Signification clinique et perspectives de recherche
- Pertinence clinique de la douleur supraliminaire : Cliniquement, de nombreux types de douleur, comme les migraines et les douleurs lombaires, se manifestent souvent comme des douleurs supraliminaires. Étudier les scores de douleur supraliminaires peut fournir plus d’informations sur le traitement de la douleur.

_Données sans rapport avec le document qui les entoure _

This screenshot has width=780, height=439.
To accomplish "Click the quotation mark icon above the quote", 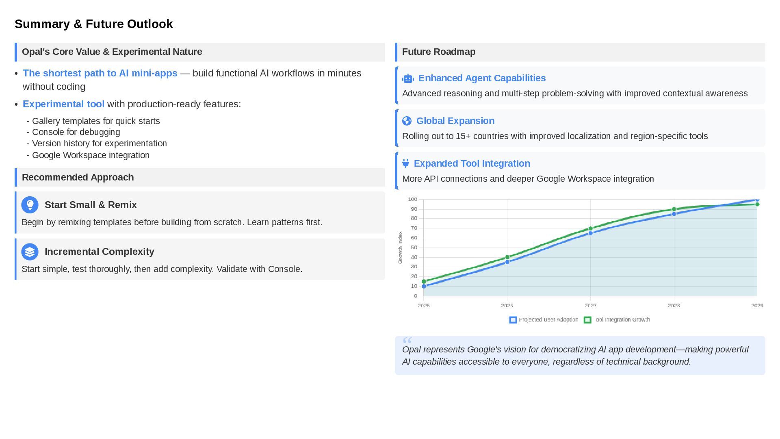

- Changements dans les réseaux cérébraux : Des études ont déjà montré que les patients souffrant de douleurs présentent des changements fondamentaux dans le réseau du mode par défaut et le réseau saillant. L’étude des douleurs supraliminaires peut encore éclaircir ce domaine.
Limites
Les limitations de cet article incluent l’exclusion d’autres hormones sexuelles, le non-considération des différences ethniques et d’âge, une taille d’échantillon relativement petite, des incohérences dans les temps de prélèvement salivaire et la méthode d’estimation des périodes menstruelles. Les futures recherches devraient viser à vérifier ces résultats dans des groupes ethniques et d’âges plus diversifiés et à approfondir la compréhension des mécanismes des différences de genre entre la testostérone et la perception de la douleur.
Conclusion
Les résultats de l’étude montrent une association spécifique au genre significative entre les niveaux de testostérone salivaire et la perception de la douleur chez les hommes et les femmes en bonne santé, alors que cette association est perturbée chez les patients migraineux. Cette recherche offre une nouvelle perspective sur la relation entre les hormones sexuelles et la perception de la douleur, bénéfique pour les futures études sur le traitement de la douleur et la médecine de genre.